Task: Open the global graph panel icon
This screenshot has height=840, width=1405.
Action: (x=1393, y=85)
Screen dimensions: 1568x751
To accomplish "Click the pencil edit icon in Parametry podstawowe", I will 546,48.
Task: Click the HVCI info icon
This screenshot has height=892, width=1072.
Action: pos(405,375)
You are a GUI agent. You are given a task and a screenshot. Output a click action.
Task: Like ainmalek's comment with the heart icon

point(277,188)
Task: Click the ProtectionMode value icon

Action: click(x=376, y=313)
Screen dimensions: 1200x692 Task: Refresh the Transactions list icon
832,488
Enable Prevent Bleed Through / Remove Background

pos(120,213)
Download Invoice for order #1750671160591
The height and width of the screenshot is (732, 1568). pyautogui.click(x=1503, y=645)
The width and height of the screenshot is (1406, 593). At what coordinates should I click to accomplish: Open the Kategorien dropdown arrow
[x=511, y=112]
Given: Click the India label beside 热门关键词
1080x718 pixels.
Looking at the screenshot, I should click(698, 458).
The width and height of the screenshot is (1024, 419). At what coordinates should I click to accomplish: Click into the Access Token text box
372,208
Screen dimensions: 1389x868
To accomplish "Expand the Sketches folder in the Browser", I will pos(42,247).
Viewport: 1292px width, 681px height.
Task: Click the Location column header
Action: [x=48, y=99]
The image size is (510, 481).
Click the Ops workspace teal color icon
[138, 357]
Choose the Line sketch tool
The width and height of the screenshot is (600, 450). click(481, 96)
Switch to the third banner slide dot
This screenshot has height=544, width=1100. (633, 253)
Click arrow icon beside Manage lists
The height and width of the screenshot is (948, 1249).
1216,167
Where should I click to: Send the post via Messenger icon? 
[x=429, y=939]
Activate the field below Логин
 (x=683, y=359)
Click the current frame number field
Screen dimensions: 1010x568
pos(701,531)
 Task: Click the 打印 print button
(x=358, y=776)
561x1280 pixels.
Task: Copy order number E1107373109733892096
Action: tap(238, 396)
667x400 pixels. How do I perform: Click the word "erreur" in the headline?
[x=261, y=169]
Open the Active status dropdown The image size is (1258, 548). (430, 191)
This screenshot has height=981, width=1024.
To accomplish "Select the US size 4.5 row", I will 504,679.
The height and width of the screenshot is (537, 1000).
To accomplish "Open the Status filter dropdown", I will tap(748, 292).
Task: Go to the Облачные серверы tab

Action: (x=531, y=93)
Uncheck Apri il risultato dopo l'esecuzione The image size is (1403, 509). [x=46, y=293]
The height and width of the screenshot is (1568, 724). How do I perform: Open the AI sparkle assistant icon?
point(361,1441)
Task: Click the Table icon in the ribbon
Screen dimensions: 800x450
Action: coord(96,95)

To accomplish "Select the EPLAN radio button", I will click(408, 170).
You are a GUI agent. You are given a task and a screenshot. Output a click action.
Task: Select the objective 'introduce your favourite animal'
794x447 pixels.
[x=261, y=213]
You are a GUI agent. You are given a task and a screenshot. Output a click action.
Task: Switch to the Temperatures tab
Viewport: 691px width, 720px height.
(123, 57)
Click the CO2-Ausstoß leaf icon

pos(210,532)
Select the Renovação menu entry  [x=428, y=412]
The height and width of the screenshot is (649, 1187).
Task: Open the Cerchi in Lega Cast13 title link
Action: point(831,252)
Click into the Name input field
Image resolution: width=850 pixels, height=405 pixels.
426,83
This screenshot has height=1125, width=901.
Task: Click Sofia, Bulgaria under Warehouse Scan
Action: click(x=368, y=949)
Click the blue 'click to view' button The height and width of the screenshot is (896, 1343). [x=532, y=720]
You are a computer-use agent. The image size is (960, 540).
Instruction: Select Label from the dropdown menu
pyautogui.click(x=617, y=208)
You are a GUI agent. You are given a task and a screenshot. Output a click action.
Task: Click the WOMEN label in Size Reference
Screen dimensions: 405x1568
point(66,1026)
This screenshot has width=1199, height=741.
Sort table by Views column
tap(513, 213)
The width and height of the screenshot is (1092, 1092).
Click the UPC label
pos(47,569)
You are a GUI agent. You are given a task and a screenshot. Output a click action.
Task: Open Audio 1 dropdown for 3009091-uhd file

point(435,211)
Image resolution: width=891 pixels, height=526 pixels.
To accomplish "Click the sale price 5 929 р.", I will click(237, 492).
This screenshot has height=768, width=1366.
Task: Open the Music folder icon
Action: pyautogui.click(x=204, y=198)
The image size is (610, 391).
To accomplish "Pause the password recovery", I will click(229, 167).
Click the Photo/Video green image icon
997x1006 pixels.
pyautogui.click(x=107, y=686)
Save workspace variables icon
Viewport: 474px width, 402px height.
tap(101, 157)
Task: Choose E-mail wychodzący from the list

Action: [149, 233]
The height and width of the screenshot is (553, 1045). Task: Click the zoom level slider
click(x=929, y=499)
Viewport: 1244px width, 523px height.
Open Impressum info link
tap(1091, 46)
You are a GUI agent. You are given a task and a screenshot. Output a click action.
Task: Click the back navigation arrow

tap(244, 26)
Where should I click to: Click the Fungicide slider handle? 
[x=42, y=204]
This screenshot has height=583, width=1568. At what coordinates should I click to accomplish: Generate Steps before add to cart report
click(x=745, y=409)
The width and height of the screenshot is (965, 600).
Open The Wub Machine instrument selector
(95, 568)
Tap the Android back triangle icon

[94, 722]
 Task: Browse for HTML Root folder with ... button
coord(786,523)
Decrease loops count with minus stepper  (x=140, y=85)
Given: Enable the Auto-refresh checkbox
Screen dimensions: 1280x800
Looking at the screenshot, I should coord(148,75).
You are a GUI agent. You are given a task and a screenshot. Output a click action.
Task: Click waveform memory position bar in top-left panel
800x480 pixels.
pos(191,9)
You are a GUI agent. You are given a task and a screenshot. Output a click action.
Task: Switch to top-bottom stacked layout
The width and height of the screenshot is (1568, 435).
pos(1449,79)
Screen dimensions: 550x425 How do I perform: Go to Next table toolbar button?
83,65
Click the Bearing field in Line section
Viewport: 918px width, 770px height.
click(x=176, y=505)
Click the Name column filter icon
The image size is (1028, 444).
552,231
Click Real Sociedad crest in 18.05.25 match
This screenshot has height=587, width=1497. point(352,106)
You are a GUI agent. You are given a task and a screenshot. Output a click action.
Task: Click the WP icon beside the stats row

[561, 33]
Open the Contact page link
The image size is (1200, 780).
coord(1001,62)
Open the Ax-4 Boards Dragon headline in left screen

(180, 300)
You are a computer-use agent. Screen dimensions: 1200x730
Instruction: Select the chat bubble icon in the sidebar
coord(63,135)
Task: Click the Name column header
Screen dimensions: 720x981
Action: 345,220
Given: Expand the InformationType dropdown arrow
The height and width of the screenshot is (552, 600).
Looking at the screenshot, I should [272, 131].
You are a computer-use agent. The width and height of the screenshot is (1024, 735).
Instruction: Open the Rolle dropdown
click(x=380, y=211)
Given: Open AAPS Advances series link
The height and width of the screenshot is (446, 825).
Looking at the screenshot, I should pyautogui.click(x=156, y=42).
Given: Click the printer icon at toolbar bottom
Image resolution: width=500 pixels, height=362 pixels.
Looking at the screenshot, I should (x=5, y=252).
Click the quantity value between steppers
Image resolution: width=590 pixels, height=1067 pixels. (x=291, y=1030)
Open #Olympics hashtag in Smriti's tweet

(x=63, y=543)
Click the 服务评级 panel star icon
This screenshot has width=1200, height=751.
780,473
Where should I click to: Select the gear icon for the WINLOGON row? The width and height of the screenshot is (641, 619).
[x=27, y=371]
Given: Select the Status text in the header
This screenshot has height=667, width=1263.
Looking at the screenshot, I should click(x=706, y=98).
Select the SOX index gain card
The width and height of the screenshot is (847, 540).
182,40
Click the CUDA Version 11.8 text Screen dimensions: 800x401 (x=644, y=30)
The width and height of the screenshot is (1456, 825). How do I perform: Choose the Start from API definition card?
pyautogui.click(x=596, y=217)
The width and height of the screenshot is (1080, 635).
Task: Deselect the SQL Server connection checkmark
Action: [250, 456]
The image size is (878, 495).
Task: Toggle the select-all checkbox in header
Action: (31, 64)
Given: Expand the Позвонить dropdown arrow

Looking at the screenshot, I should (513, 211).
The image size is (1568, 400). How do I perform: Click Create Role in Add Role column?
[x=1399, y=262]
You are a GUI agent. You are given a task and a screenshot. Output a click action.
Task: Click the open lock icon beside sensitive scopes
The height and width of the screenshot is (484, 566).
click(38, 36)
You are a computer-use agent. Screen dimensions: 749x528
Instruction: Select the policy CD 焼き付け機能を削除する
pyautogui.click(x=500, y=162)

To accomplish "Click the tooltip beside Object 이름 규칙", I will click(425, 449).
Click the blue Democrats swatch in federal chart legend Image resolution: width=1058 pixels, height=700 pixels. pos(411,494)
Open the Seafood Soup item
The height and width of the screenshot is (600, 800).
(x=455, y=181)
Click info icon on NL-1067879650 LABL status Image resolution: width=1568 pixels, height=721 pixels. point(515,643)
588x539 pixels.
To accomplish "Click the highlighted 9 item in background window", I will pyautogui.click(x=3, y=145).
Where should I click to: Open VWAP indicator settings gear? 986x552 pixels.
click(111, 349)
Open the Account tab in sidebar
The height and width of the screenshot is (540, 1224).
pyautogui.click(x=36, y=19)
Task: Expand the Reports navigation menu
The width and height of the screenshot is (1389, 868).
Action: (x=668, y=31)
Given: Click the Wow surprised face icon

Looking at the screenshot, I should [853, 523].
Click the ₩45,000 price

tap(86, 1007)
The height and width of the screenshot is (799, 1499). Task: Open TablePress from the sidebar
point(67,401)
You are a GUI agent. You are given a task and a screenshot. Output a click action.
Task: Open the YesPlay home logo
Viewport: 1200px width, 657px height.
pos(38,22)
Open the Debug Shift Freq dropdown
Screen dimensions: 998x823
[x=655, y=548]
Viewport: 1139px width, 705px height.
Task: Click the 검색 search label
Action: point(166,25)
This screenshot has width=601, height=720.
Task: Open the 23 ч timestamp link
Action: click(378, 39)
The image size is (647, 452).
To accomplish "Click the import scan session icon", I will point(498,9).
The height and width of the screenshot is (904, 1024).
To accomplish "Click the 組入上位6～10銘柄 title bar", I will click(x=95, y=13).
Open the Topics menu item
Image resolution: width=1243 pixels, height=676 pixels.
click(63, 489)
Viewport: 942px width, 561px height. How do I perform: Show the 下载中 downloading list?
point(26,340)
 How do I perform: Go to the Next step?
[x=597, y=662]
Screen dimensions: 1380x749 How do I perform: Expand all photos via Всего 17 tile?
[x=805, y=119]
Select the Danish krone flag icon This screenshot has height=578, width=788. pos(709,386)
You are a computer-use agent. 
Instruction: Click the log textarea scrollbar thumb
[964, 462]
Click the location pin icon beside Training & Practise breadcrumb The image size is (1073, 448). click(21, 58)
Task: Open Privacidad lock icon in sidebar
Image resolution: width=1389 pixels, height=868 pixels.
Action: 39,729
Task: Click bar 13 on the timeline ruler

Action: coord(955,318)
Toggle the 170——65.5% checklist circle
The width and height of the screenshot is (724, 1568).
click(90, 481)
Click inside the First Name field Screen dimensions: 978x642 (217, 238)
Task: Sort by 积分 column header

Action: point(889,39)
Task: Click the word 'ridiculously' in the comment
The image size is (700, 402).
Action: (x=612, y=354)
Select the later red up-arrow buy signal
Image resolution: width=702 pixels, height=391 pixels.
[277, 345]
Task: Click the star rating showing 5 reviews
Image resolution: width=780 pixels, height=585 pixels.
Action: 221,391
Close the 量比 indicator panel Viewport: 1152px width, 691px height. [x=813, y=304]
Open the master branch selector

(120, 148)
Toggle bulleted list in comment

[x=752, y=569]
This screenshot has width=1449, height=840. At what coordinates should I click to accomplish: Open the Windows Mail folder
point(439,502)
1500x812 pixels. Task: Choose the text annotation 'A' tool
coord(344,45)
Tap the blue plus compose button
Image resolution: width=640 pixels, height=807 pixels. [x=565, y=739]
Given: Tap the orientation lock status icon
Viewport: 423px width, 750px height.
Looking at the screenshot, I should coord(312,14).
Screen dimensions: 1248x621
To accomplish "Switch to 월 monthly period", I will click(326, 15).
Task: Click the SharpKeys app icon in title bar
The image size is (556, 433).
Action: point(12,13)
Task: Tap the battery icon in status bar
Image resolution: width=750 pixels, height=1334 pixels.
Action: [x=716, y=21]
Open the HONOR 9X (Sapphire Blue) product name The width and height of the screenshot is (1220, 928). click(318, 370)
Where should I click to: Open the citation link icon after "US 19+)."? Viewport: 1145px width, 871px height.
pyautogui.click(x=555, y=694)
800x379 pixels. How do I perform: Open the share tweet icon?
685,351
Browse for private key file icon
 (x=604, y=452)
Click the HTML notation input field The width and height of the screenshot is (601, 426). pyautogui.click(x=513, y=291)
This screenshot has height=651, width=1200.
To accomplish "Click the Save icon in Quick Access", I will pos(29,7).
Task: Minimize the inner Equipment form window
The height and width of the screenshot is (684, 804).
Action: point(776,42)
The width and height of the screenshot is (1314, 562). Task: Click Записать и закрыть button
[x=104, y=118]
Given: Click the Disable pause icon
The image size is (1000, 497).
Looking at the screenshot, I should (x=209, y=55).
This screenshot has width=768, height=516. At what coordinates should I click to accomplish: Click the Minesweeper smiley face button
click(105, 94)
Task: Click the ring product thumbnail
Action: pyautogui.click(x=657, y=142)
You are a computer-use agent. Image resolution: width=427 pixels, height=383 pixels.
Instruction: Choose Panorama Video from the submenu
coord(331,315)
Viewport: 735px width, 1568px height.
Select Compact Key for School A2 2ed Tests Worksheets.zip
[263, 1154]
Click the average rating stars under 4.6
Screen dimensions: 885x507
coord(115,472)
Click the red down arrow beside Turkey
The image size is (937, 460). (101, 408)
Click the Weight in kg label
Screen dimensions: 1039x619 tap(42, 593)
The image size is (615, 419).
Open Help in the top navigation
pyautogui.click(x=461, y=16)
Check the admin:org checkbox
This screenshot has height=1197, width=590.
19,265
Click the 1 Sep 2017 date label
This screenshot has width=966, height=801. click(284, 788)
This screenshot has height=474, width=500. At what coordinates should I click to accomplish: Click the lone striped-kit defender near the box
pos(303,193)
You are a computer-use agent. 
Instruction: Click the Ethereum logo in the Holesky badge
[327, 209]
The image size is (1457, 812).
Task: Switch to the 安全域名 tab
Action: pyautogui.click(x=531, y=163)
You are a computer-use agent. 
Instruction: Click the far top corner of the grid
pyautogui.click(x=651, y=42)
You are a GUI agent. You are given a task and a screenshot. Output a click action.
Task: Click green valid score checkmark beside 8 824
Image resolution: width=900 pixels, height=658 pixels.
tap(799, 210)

WHAT YOU ARE ASKED TO DO.
Using the entries shown above, reproduce verbatim the lines from the line bearing "Task: Open Audio" to the line bearing "Given: Enable the Auto-refresh checkbox", inclusive.

OUTPUT OF THE EXERCISE.
Task: Open Audio 1 dropdown for 3009091-uhd file

point(435,211)
Image resolution: width=891 pixels, height=526 pixels.
To accomplish "Click the sale price 5 929 р.", I will click(237, 492).
This screenshot has height=768, width=1366.
Task: Open the Music folder icon
Action: pyautogui.click(x=204, y=198)
The image size is (610, 391).
To accomplish "Pause the password recovery", I will click(229, 167).
Click the Photo/Video green image icon
997x1006 pixels.
pyautogui.click(x=107, y=686)
Save workspace variables icon
Viewport: 474px width, 402px height.
tap(101, 157)
Task: Choose E-mail wychodzący from the list

Action: [149, 233]
The height and width of the screenshot is (553, 1045). Task: Click the zoom level slider
click(x=929, y=499)
Viewport: 1244px width, 523px height.
Open Impressum info link
tap(1091, 46)
You are a GUI agent. You are given a task and a screenshot. Output a click action.
Task: Click the back navigation arrow

tap(244, 26)
Where should I click to: Click the Fungicide slider handle? 
[x=42, y=204]
This screenshot has height=583, width=1568. At what coordinates should I click to accomplish: Generate Steps before add to cart report
click(x=745, y=409)
The width and height of the screenshot is (965, 600).
Open The Wub Machine instrument selector
(95, 568)
Tap the Android back triangle icon

[94, 722]
 Task: Browse for HTML Root folder with ... button
coord(786,523)
Decrease loops count with minus stepper  (x=140, y=85)
Given: Enable the Auto-refresh checkbox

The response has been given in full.